A Aliança Lusófona de Especialistas para a Doença Falciforme (Alua) apela a uma maior divulgação pública sobre a doença falciforme, com foco especial em Portugal, onde os casos têm aumentado, e na CPLP.
O médico Guilherme Queiroz, da Alua, disse que os números que foram publicados no ano passado dizem que uma em cada 1.000 crianças da região de Lisboa já nasce com a doença falciforme e duas em cada dois mil nascimentos no resto do país, no entanto, isto significa que não é uma doença rara.
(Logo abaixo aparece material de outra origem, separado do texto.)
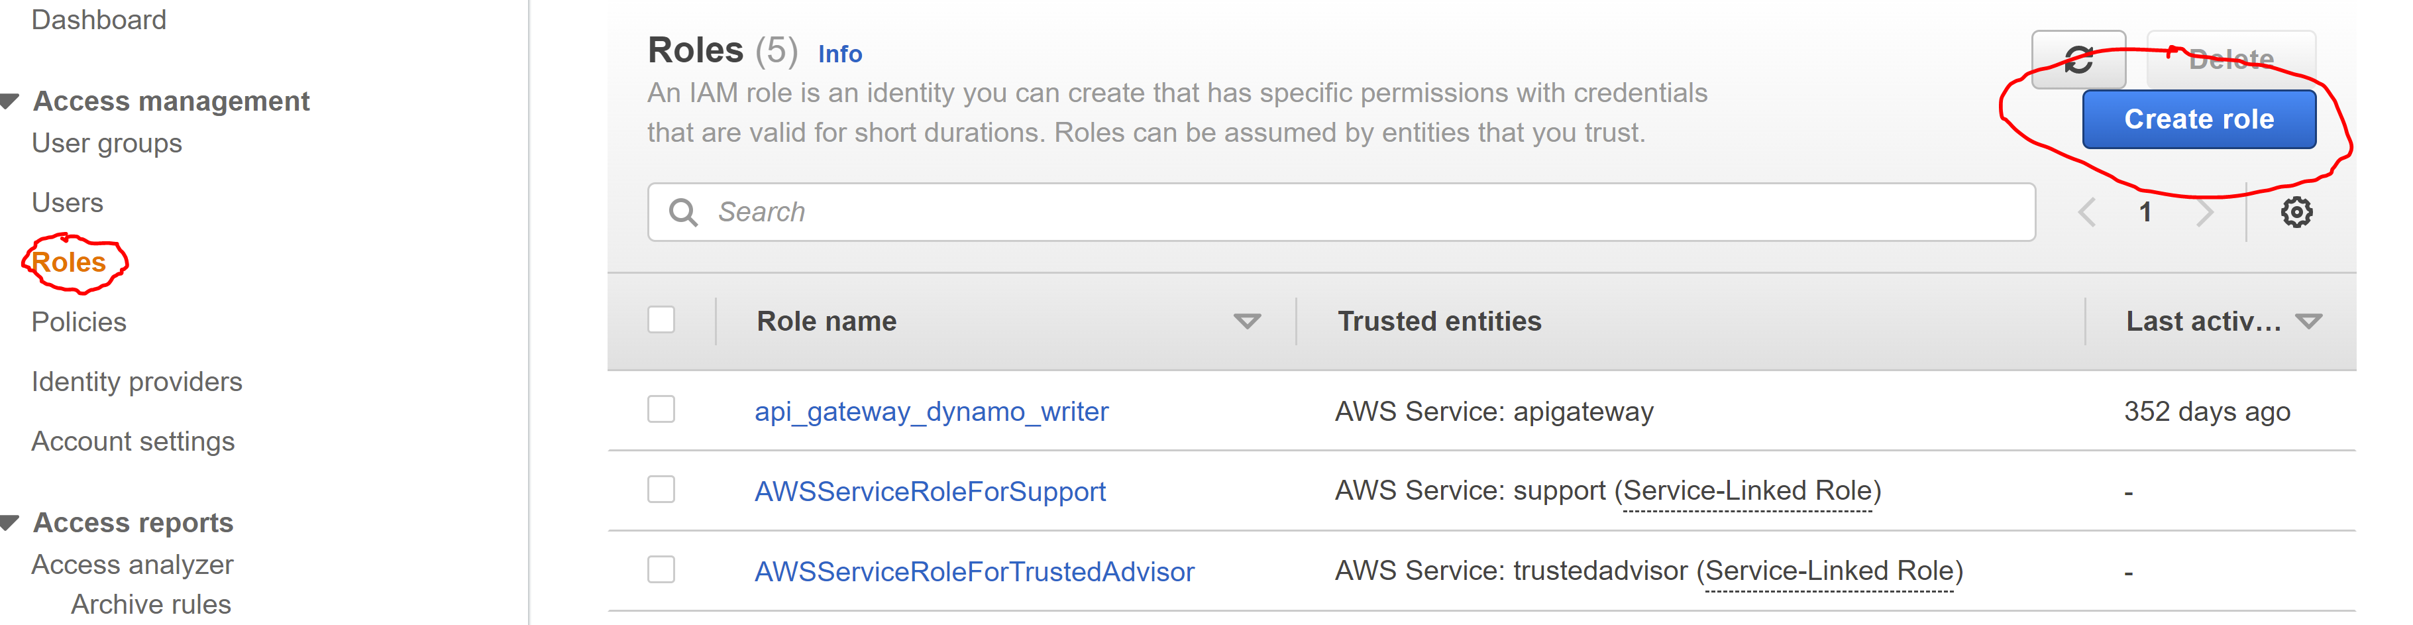Toggle the select-all roles checkbox
The image size is (2413, 625).
coord(661,320)
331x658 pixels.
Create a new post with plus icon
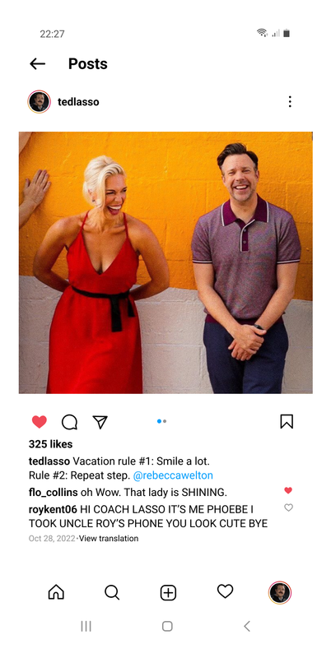pos(168,593)
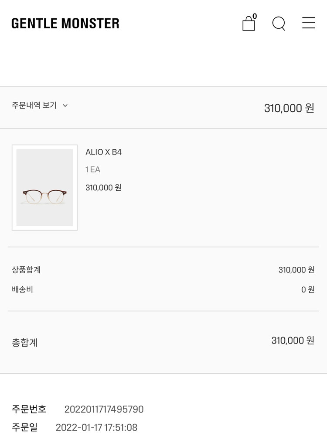This screenshot has height=447, width=327.
Task: Click the 0 원 shipping fee value
Action: click(x=308, y=289)
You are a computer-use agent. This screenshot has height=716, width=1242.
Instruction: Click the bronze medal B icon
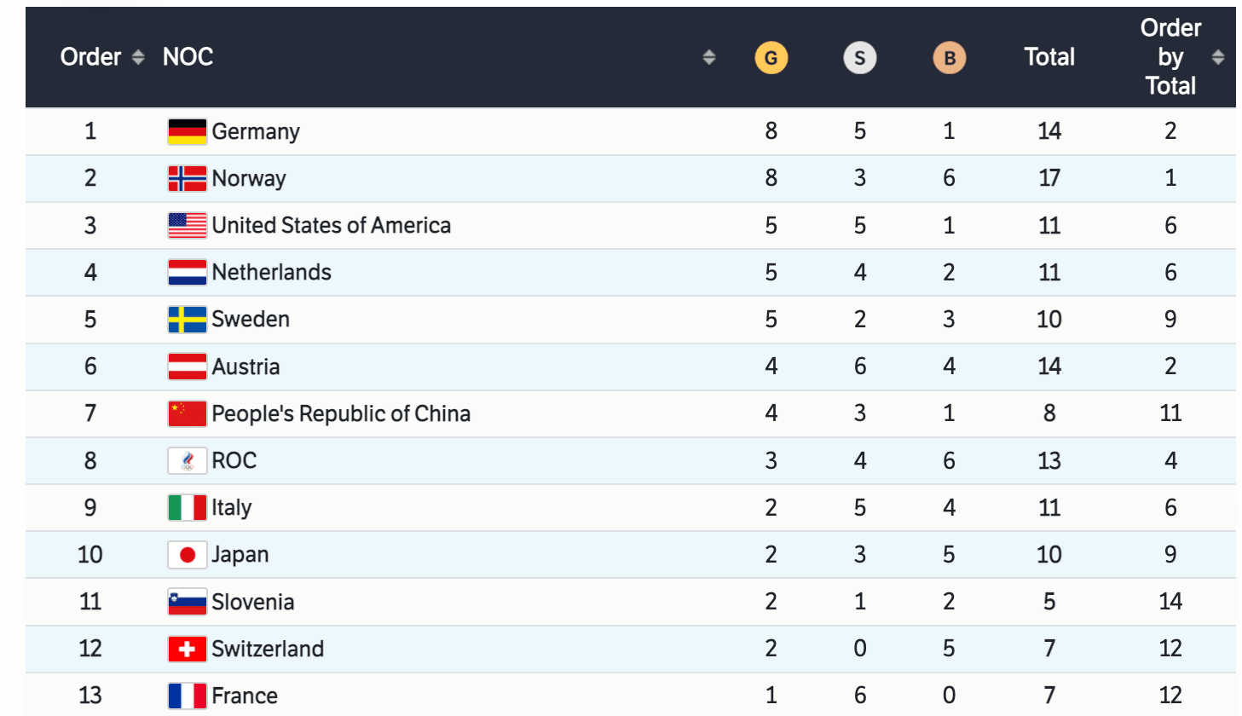tap(949, 58)

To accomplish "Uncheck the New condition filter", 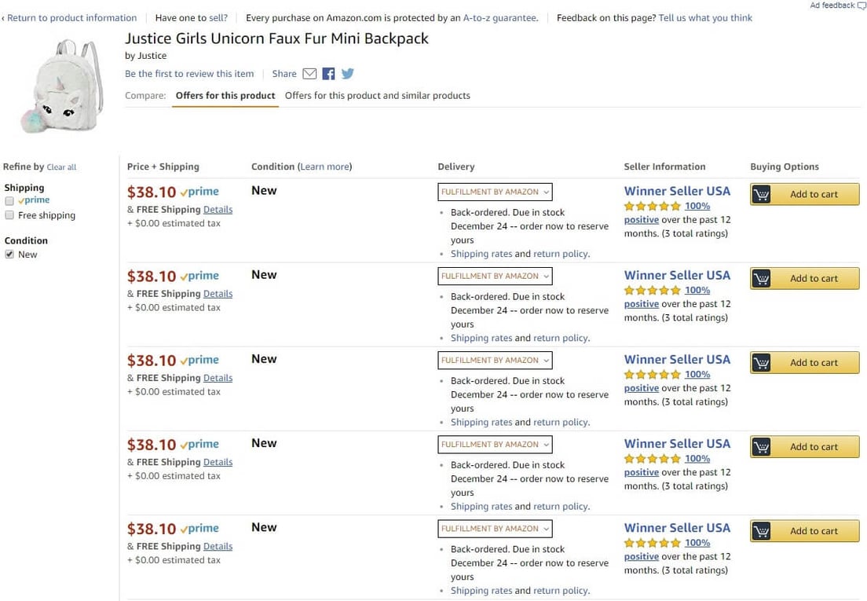I will tap(8, 254).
“É uma doença cada vez mais frequente em Portugal, mas também em outros países, devido ao aumento das taxas de natalidade, por exemplo nos PALOP, [Países Africanos de Língua Oficial Portuguesa], e a que tem de se dar visibilidade para dar a melhor condição de vida às crianças e, felizmente, também a adultos”, salientou.
A doença não tem cura, mas segundo médico português, se as pessoas forem tratadas desde a primeira idade podem ter uma esperança média de vida semelhante à de um adulto normal.
Guilherme Queiroz, pesquisador do ISGlobal, da Universidade Pompeu Fabra (Barcelona) e do Centro de Investigação em Antropologia e Saúde da Universidade de Coimbra, explicou também que a Alua foi criada porque a doença falciforme é “muito negligenciada”.
“A famosa revista Lancet, há dois anos, publicou um artigo a dizer que era a doença global mais negligenciada”, salientou.
Segundo o médico, aquilo acontece, primeiro porque é uma doença genética e por isso não é contagiosa ou transmissível e depois porque é caraterística de uma população pouco visível, que é a “população afrodescendente ou africana”.
“Isto faz com que as políticas públicas dirigidas à doença falciforme, ainda que não seja neste momento uma doença rara, ainda que haja globalmente meio milhão de crianças a nascerem todos os anos com a doença, seja completamente insuficiente, quando comparadas a doenças que não têm este impacto”, disse.
A doença falciforme, que já pode ser detetada através do teste do pezinho, é uma doença de sangue, genética, que se carateriza por uma alteração ao glóbulo vermelho, que fica com a forma de uma foice, dificultando a circulação sanguínea e que provoca dores intensas, anemia e danos nos órgãos.
Originária do continente africano, a doença pode ser encontrada, diz a Lusa, no continente americano, principalmente no Brasil, na Índia e também na Europa.